▸ What is being asked:
First find the line with "Click the Collaboration Tools box" in the entries below, then set down exactly every line through the line with "Given: Click the orange", that line included.

■ ■ ■

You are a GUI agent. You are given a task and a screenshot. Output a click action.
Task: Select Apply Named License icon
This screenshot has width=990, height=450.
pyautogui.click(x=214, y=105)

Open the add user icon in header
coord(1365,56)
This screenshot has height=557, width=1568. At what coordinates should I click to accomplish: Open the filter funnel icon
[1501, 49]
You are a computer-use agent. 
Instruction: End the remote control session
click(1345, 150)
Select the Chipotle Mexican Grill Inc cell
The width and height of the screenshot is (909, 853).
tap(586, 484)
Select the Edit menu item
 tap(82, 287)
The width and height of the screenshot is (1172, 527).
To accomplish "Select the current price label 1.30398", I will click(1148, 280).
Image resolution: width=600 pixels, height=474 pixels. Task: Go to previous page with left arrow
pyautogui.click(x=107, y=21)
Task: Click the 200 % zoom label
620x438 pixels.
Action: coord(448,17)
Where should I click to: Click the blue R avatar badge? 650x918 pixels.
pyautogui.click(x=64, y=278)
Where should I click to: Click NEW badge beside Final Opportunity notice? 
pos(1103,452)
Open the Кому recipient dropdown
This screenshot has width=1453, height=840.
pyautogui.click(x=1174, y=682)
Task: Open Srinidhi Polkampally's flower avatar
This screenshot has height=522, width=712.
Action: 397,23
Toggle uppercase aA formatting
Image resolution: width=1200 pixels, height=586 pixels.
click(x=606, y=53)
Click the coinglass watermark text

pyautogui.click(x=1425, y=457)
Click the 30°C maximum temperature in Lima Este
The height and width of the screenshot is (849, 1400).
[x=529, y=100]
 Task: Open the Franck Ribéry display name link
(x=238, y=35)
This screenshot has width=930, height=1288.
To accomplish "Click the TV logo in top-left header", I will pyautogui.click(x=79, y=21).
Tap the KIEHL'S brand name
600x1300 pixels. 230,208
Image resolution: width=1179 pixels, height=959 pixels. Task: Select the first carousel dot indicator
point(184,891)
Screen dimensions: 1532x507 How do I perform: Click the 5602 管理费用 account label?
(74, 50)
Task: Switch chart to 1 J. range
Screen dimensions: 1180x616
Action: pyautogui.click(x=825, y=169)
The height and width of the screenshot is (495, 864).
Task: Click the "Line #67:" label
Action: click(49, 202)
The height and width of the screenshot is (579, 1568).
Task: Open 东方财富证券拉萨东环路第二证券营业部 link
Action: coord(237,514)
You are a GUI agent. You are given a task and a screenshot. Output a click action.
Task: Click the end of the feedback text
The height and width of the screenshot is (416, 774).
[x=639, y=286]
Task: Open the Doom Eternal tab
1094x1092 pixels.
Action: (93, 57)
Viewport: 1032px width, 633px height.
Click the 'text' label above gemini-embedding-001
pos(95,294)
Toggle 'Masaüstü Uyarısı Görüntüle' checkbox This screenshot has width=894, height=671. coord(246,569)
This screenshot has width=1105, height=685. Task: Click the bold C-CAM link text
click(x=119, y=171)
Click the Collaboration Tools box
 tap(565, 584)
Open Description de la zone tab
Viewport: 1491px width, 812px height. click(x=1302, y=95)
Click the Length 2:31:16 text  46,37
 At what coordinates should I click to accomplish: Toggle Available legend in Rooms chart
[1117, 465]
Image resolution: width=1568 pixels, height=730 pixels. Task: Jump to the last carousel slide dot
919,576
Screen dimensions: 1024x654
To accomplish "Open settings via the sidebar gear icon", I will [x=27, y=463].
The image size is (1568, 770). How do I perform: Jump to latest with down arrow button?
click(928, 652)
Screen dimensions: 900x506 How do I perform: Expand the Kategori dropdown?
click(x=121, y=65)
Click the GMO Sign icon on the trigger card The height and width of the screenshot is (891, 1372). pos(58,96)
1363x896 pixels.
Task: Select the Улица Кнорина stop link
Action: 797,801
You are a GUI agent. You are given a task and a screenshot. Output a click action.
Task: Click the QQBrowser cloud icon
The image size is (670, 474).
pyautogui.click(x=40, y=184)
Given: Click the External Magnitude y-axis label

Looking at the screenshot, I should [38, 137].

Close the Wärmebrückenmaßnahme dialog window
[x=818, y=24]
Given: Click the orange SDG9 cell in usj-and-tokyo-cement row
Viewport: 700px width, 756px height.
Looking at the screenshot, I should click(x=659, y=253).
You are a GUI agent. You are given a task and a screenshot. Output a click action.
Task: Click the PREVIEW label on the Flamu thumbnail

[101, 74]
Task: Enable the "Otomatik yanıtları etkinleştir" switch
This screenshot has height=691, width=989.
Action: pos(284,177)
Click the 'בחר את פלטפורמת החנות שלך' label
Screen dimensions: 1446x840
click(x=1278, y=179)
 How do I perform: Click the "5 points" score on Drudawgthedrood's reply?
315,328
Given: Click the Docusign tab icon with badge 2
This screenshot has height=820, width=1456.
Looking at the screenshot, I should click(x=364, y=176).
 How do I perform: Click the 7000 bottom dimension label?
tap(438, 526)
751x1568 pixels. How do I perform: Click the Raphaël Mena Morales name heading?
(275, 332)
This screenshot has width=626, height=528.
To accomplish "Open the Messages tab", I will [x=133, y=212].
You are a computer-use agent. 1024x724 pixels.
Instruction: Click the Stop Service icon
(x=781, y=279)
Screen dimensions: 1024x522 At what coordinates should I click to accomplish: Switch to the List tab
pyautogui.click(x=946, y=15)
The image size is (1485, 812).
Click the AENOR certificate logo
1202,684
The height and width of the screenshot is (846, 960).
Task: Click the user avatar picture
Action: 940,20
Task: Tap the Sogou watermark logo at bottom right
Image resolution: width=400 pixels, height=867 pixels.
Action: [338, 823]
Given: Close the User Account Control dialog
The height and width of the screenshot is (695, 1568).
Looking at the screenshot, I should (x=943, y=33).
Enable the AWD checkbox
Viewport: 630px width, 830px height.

■ ■ ■

▸ Answer area:
Click the Collaboration Tools box
 tap(565, 584)
Open Description de la zone tab
Viewport: 1491px width, 812px height. click(x=1302, y=95)
Click the Length 2:31:16 text  46,37
 At what coordinates should I click to accomplish: Toggle Available legend in Rooms chart
[1117, 465]
Image resolution: width=1568 pixels, height=730 pixels. Task: Jump to the last carousel slide dot
919,576
Screen dimensions: 1024x654
To accomplish "Open settings via the sidebar gear icon", I will [x=27, y=463].
The image size is (1568, 770). How do I perform: Jump to latest with down arrow button?
click(928, 652)
Screen dimensions: 900x506 How do I perform: Expand the Kategori dropdown?
click(x=121, y=65)
Click the GMO Sign icon on the trigger card The height and width of the screenshot is (891, 1372). pos(58,96)
1363x896 pixels.
Task: Select the Улица Кнорина stop link
Action: 797,801
You are a GUI agent. You are given a task and a screenshot. Output a click action.
Task: Click the QQBrowser cloud icon
The image size is (670, 474).
pyautogui.click(x=40, y=184)
Given: Click the External Magnitude y-axis label

Looking at the screenshot, I should [38, 137].

Close the Wärmebrückenmaßnahme dialog window
[x=818, y=24]
Given: Click the orange SDG9 cell in usj-and-tokyo-cement row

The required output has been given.